La saison de Pro D2 s’achève ce samedi avec une finale très attendue à Ernest-Wallon : Vannes affronte Provence Rugby pour le titre et une place en Top 14.
Sur le papier, les Bretons partent favoris. Relégué l’an dernier après une première saison dans l’élite saluée, le RC Vannes a affiché une ambition claire de retour immédiat en Top 14. Tout au long de la saison, les Morbihannais ont dominé leur championnat avec autorité.
Vannes a terminé en tête de la phase régulière avec une confortable avance sur ses poursuivants. Avec quinze bonus offensifs au compteur, le club breton a prouvé sa supériorité dans la division. Cette domination a été confirmée en demi-finale face à Oyonnax, battu sèchement 48-7 grâce à une performance collective impressionnante emmenée par Francisco Gorrissen. Solide en défense, efficace au ballon et porté par une confiance collective forte, Vannes semble avoir tous les ingrédients pour décrocher un nouveau titre en Pro D2, après celui obtenu en 2024.
Cependant, la finale reste incertaine. Provence Rugby arrive en outsider mais affiche une forme éclatante en cette fin de saison. Battus lourdement à l’aller (40-7), les Aixois ont renoué avec leur meilleur niveau en championnat en renversant Vannes 34-31 lors du match retour, après avoir été menés 24-0, infligeant « un impressionnant 34-0 » aux Bretons en seconde période.
Cette victoire a lancé une dynamique irrésistible. Provence Rugby a terminé la saison régulière sur un nuage, avant d’éliminer Brive en barrage (39-21) puis de réaliser un exploit à Colomiers (36-28) en demi-finale. Le coach Philippe Saint-André a savouré ce rôle d’outsider : « Continuez à dire qu’on est outsiders, ça nous va très bien. »

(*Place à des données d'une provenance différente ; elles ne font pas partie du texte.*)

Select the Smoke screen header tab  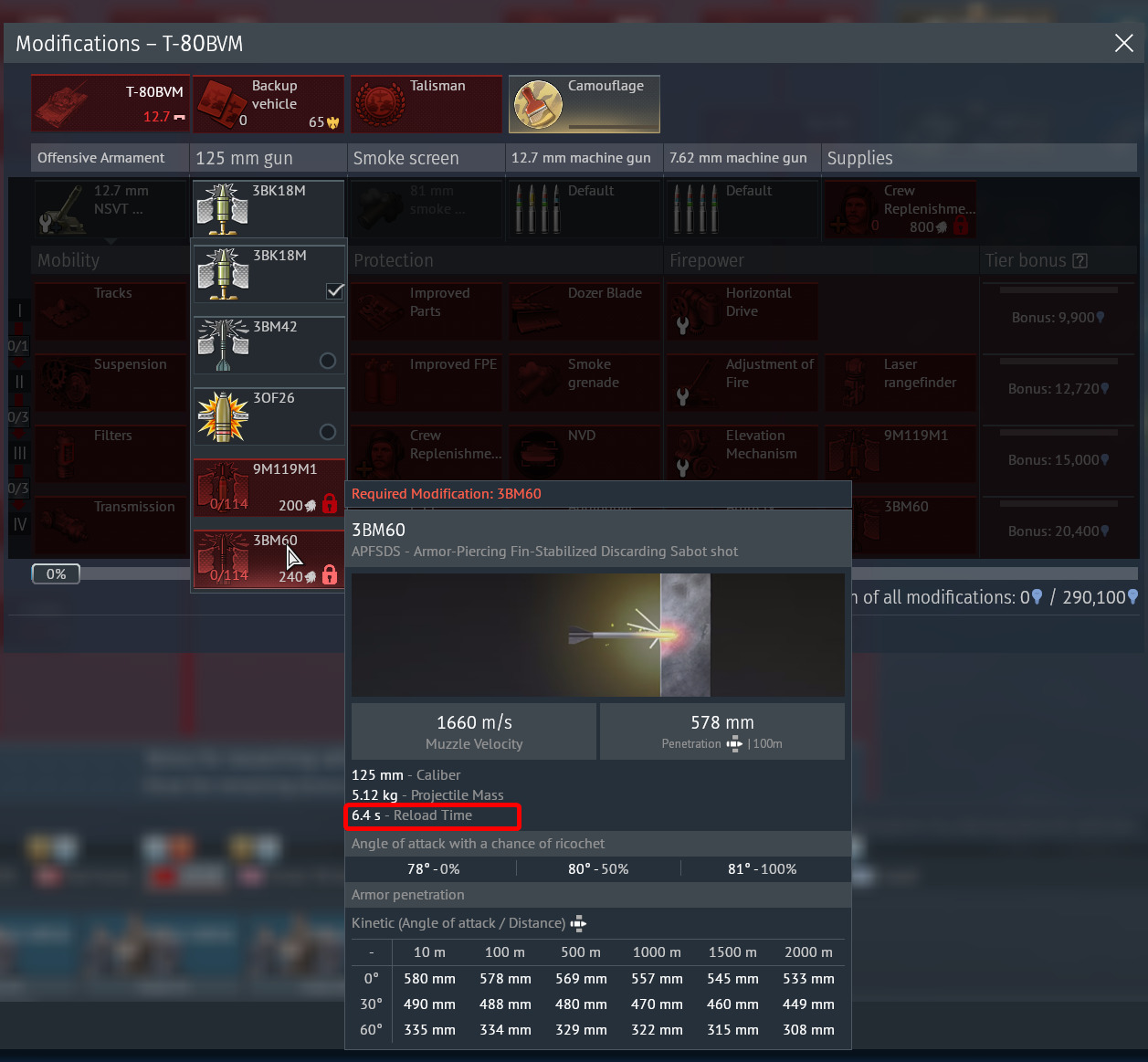click(x=427, y=158)
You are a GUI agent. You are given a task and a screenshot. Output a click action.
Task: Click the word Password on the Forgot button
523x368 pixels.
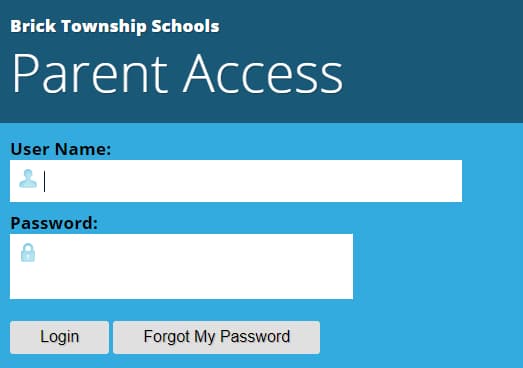pos(255,336)
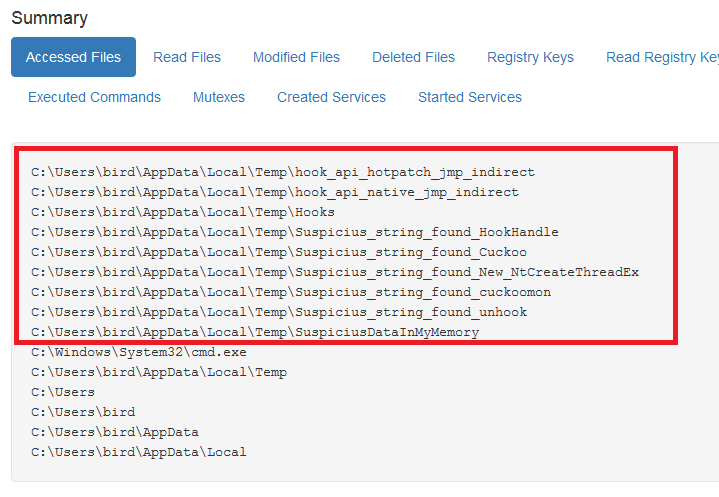Select the Suspicius_string_found_Cuckoo line
The height and width of the screenshot is (497, 719).
[x=279, y=252]
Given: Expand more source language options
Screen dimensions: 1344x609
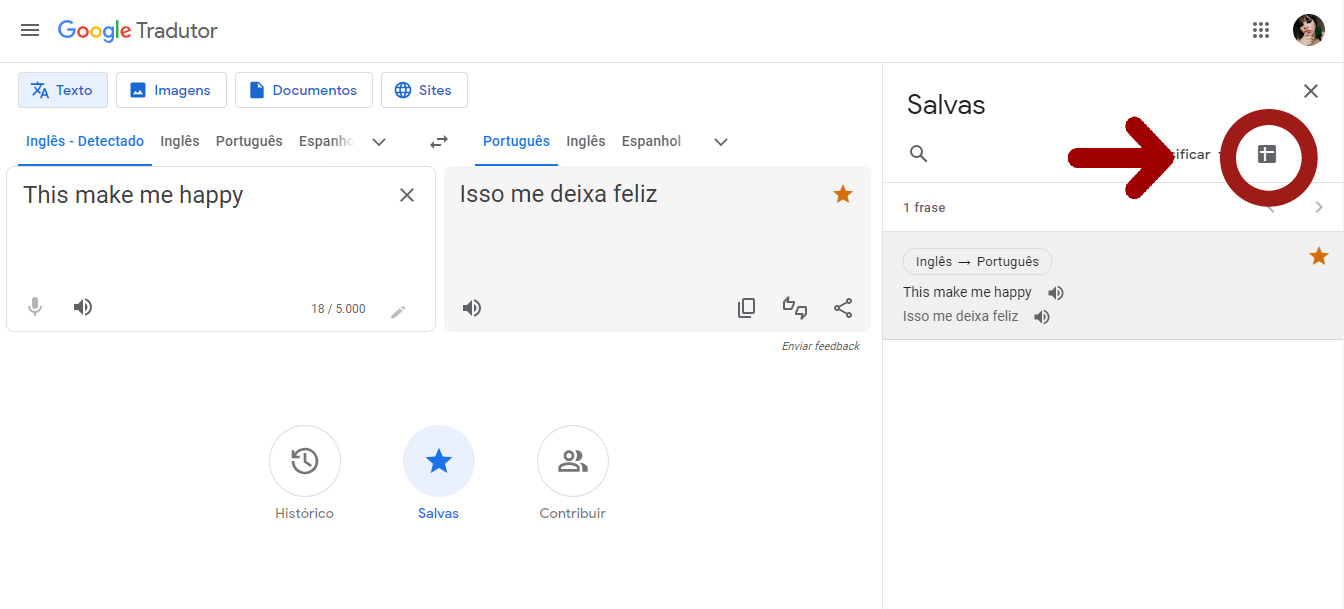Looking at the screenshot, I should (x=379, y=141).
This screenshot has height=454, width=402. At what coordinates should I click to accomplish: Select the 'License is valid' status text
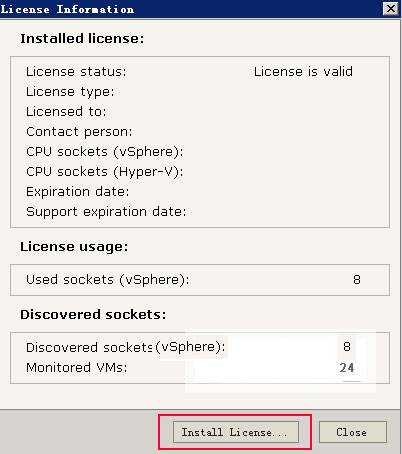303,72
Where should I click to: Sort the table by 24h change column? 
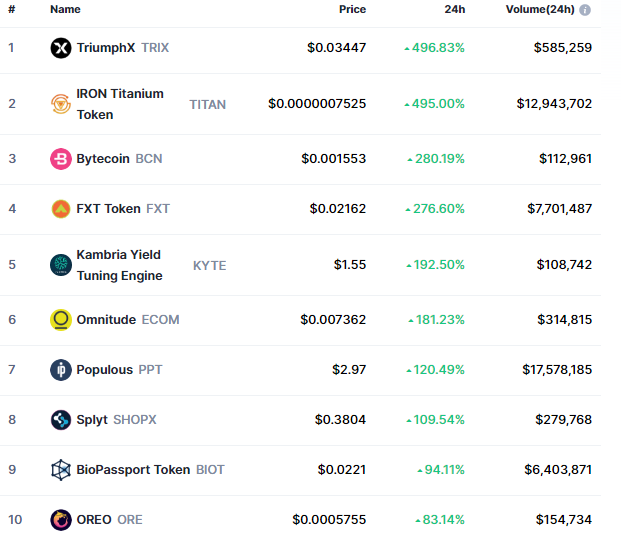pyautogui.click(x=454, y=9)
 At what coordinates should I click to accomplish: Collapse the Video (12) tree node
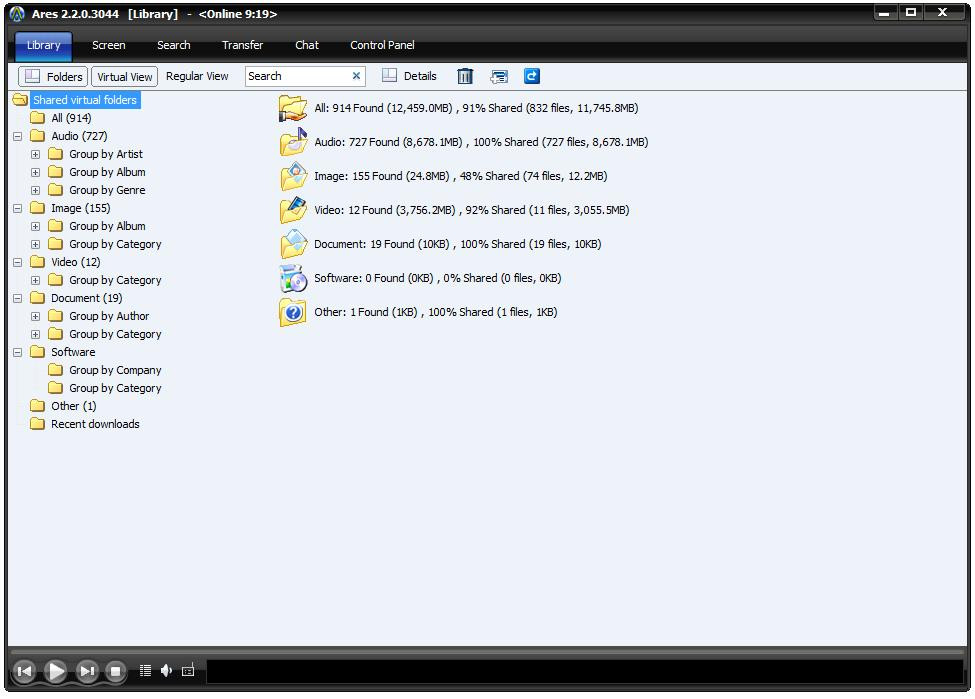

Ce discours reflète l’esprit combattif de Provence Rugby, capable de renverser la tendance face à un favori logique, Vannes. La finale s’annonce donc plus équilibrée qu’il n’y paraît.
Pour Midi Olympique, le RC Vannes reste le grand favori, sa régularité et sa maîtrise sur la durée offrant « les meilleures garanties » avant ce rendez-vous décisif. Mais dans une finale, tout peut basculer.